For realsies

When All the Mulch is Gone May 26, 2012

I was at our friendly neighborhood mega mulch mart a couple of weeks ago, and it appeared as though I had somehow missed some universal homeowner memo requiring the purchase of multiple bags of mulch.  Do Homeowner Associations mandate this sort of thing? Are the color options limited? One can only hope that the red stuff is a violation.

I did start to get a little worried about the prospect of a time when the mulch bags run out, when all that is left is a ripped bag of the maxi bark chunks the size of a bar of Ivory soap.  It is 2012, after all.

I remember a time when only a tiny minority mulched their landscapes (or even referred to their yards as “landscapes”–those were pictures above the couch), and most of them used white pebbles, and strategically planted skinny tufts of grass amidst the stones at random intervals, presumably intended to create a sense of whimsical informality.  It was a God-awful time in landscape history.

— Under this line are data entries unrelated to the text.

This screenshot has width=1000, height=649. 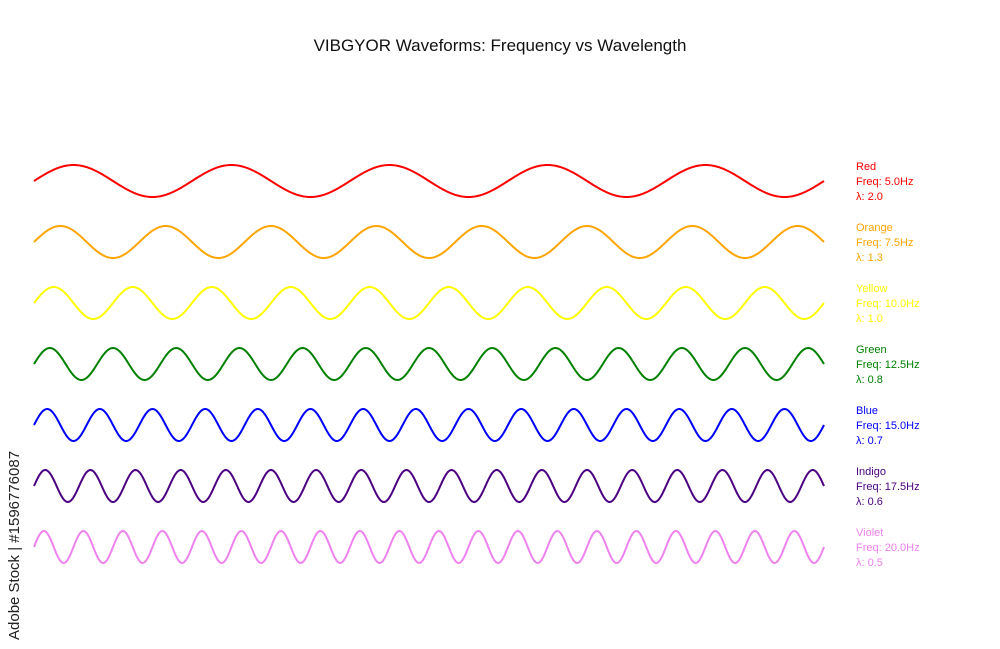 I want to click on legend-indigo: Indigo Freq: 17.5Hz λ: 0.6, so click(x=888, y=488).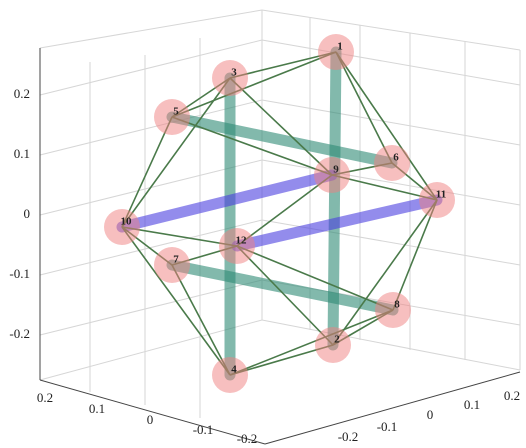 Image resolution: width=526 pixels, height=448 pixels. Describe the element at coordinates (20, 334) in the screenshot. I see `z-tick-label: -0.2` at that location.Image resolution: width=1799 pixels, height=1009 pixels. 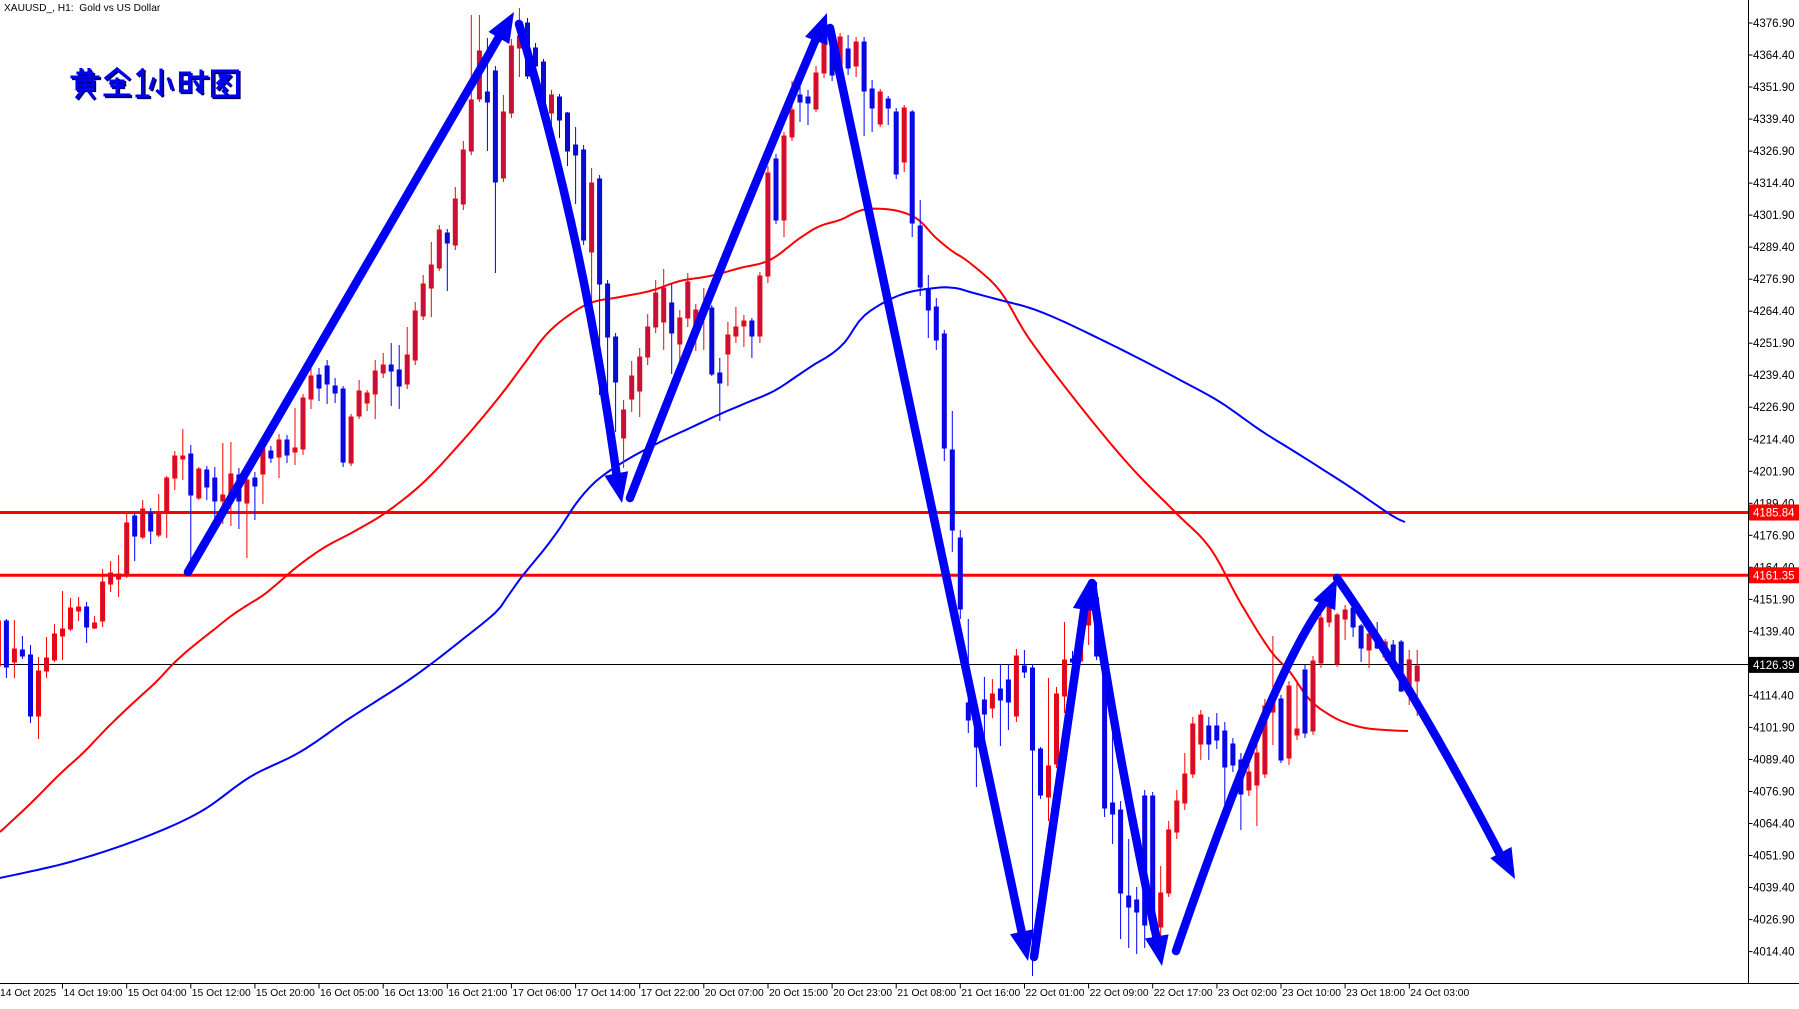 I want to click on svg-text: 21 Oct 08:00, so click(x=926, y=994).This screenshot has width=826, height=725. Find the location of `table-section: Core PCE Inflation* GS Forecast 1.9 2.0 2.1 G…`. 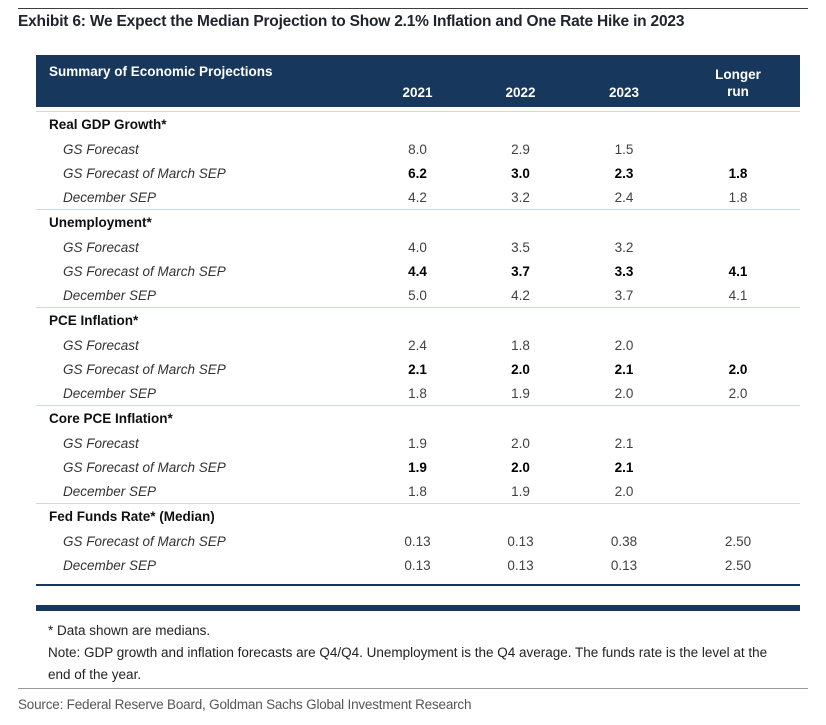

table-section: Core PCE Inflation* GS Forecast 1.9 2.0 2.1 G… is located at coordinates (418, 454).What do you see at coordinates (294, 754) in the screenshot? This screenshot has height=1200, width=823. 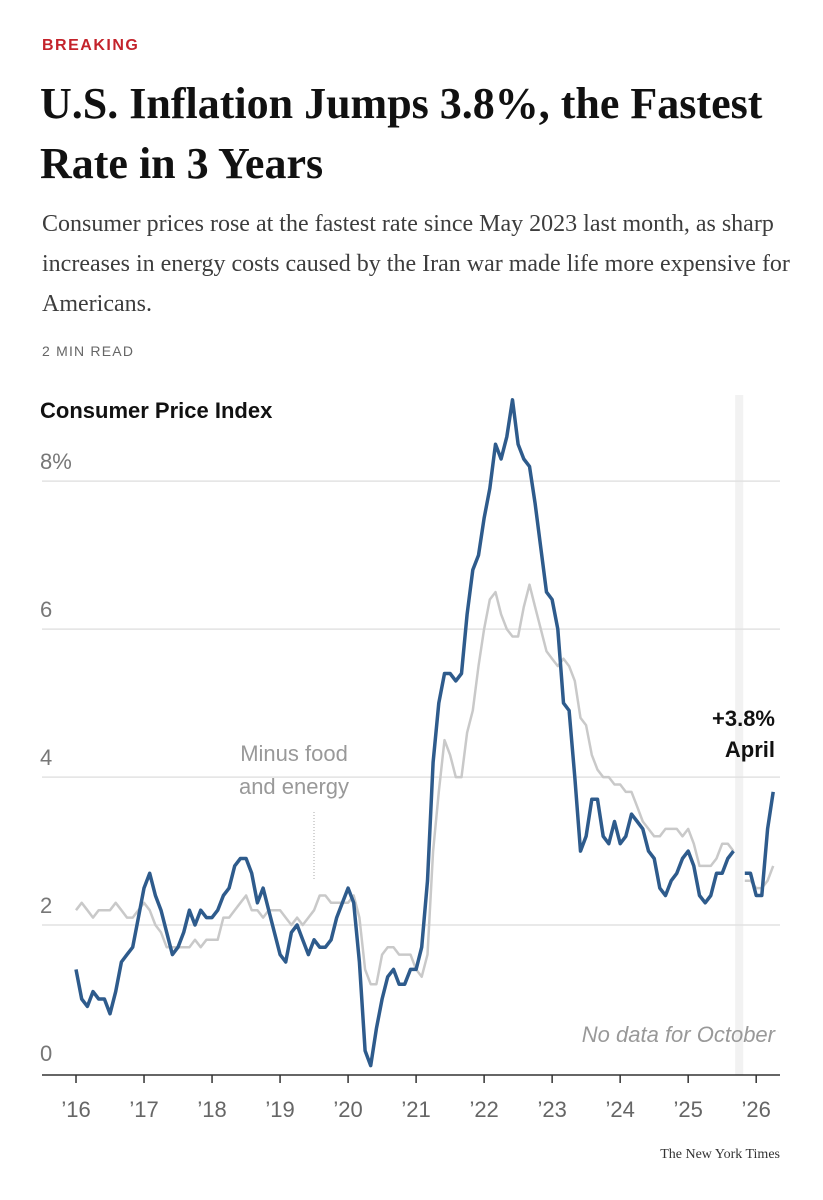 I see `annotation: Minus food` at bounding box center [294, 754].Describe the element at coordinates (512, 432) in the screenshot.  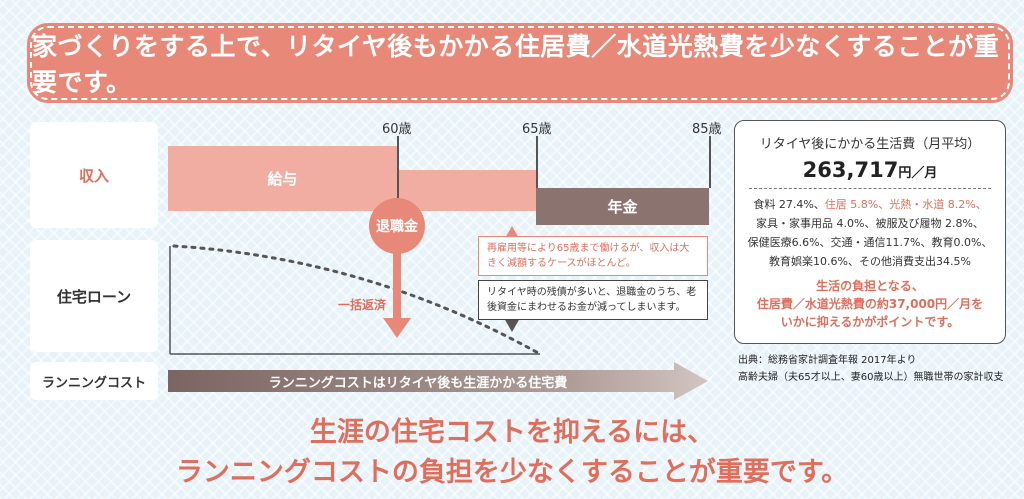
I see `conclusion-line-1: 生涯の住宅コストを抑えるには、` at that location.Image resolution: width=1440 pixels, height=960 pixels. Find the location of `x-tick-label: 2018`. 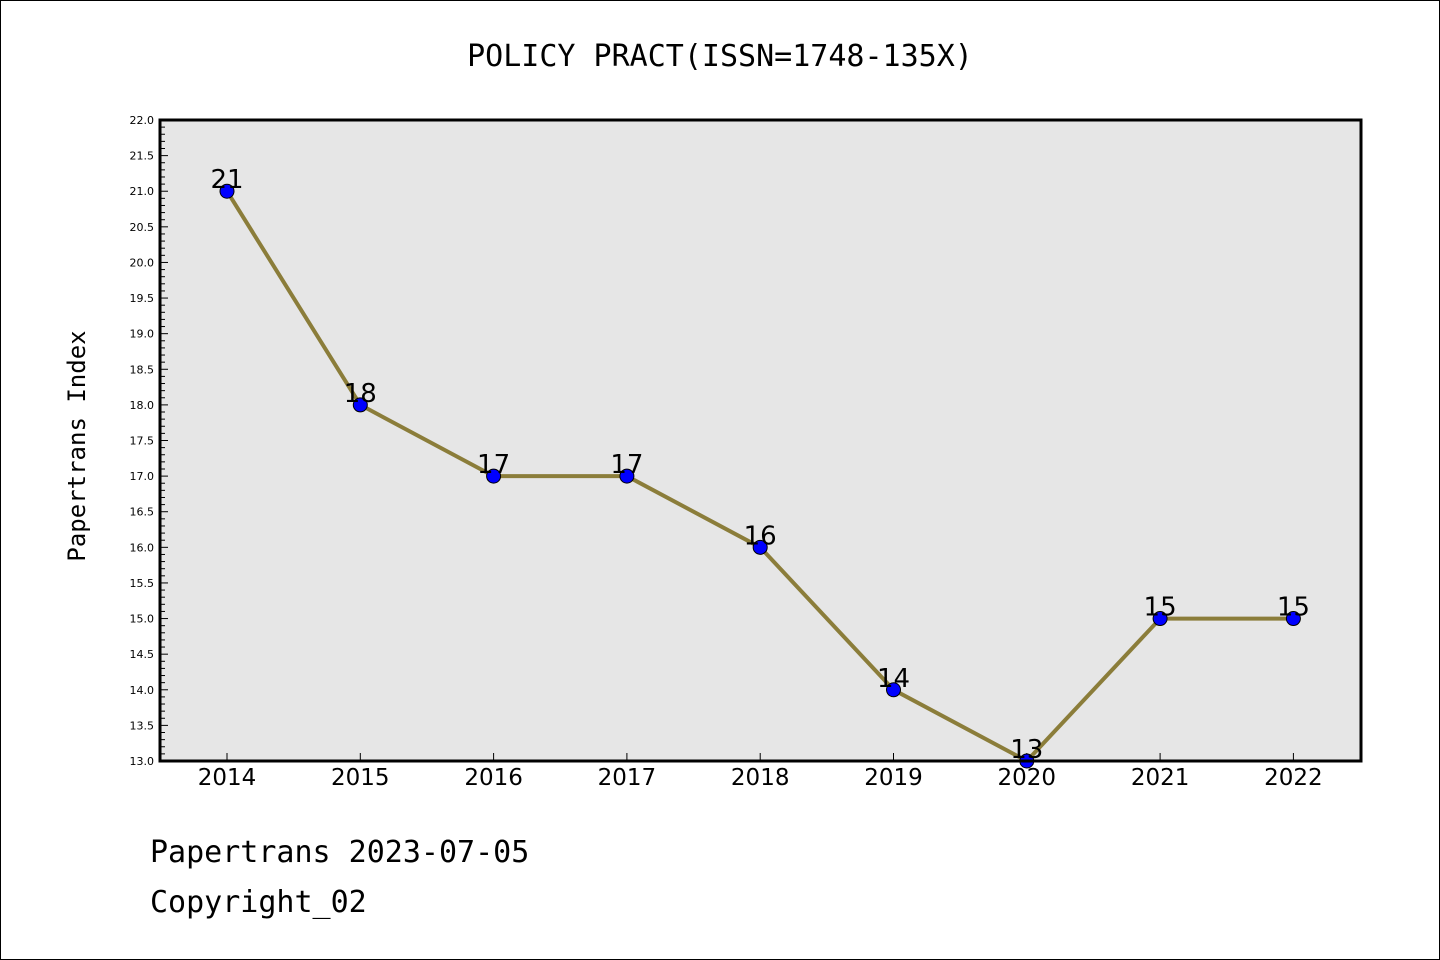

x-tick-label: 2018 is located at coordinates (760, 778).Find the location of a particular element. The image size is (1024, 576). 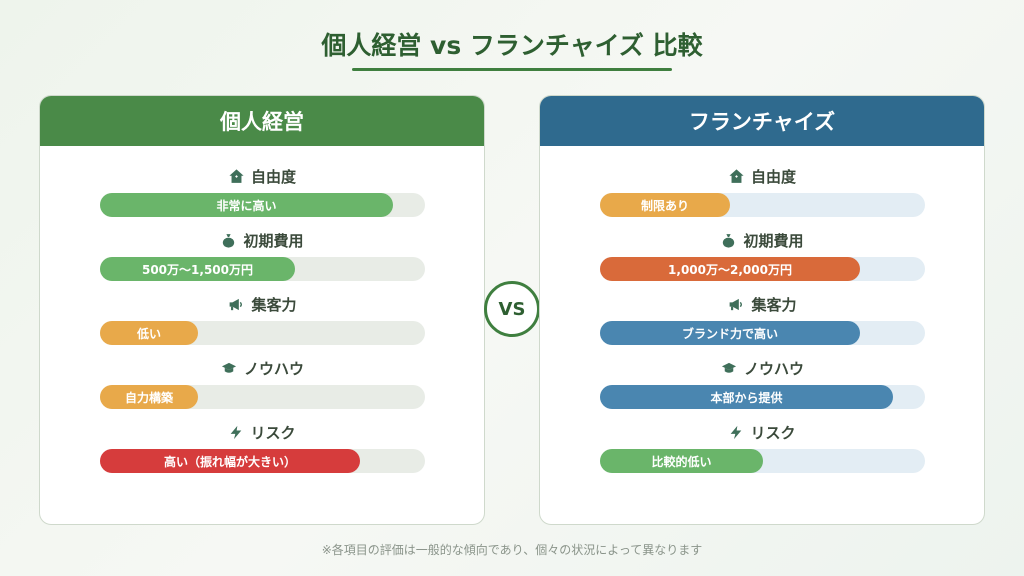

title-underline is located at coordinates (512, 70).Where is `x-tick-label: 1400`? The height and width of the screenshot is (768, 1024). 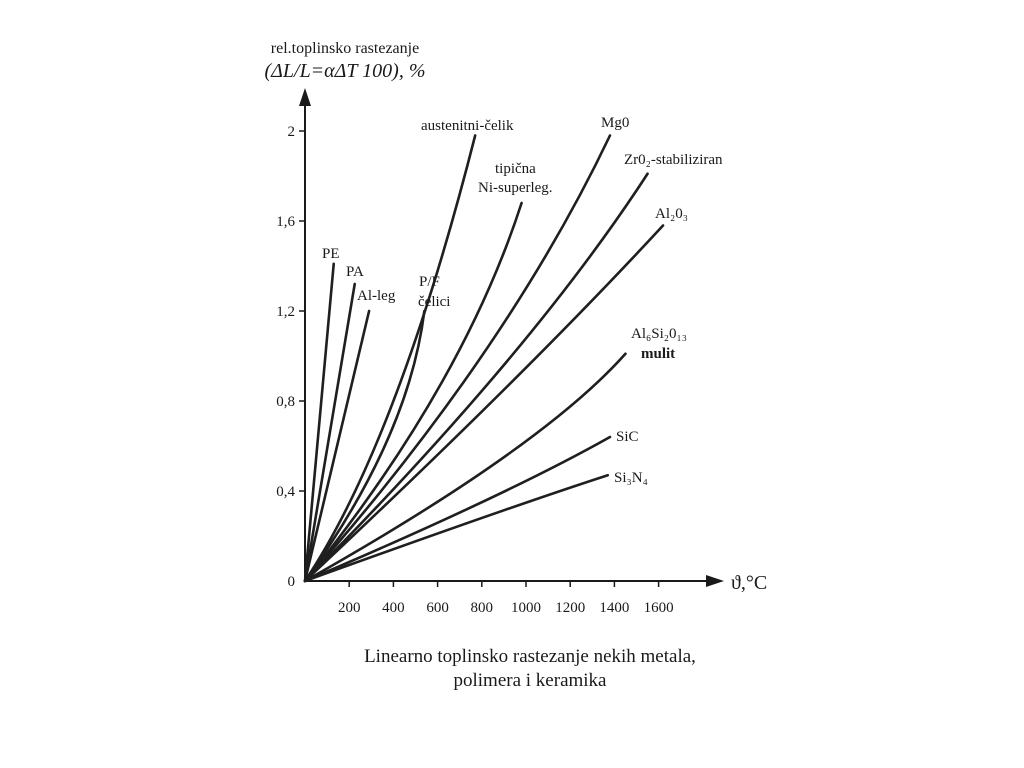 x-tick-label: 1400 is located at coordinates (614, 608).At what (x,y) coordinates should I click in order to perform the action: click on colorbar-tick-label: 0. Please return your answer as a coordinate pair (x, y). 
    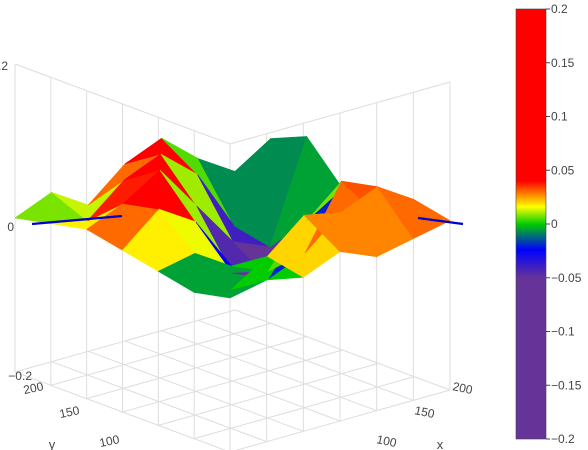
    Looking at the image, I should click on (554, 224).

No, I am not a Geritol customer, but I have what may be a disproportionate awareness of the past of my parents.  I think it is safe to say that folks who have early memories of the Great Depression and WWII tend to be less vigorous mulchmasters than, for instance, Reagan era Young Republicans.  Granted, it takes a darned spritely octogenarian to spread more than a cut off half-gallon milk jug full of mulch, but it’s more than that. Much, much more. It has been suggested in some academic circles that the rise of the mulch nation and its obsession with putting freshly colored stuff on top of everything may, in fact, have been a tribute to Reagan’s own ever-youthful hair color.  Will this man’s contributions ever cease to amaze? I know.

This all begs the sobering question: what will you do when the mulch runs out? Are you prepared to live without it? Or will you be among the numbers shredding dining room furniture?



4 Responses to “When All the Mulch is Gone”

  1. rackofribs Says:

    But dining room chair mulch would be without the telltale natural mulch scent, strongly reminiscent (in my opinion) of vomit. I’m going to start a furniture shredding movement pronto. Get Pottery Barn on the horn!

    • peachyteachy Says:

      Brilliant! But we will have to be careful to guard against the eventuality of them spraying the shreds with vomit, out of a sentimental attachment to the aroma and to spraying stuff on mulch.

  2. seejaytoo Says:

    Shredded recycled tires? They don’t smell nearly as good as the cocoa bean shell mulches–like you’ve been gardening at Willie Wonka’s. But if we’re going with something we have in abundance that we like the smell of…guess I’m going with discarded wine corks.

    • peachyteachy Says:

      I have heard the mythology about the cocoa hulls and their lovely chocolateyness. But the wine cork mulch? Oh, man, inspiration. Quick, take a picture and get that puppy up on Pinterest!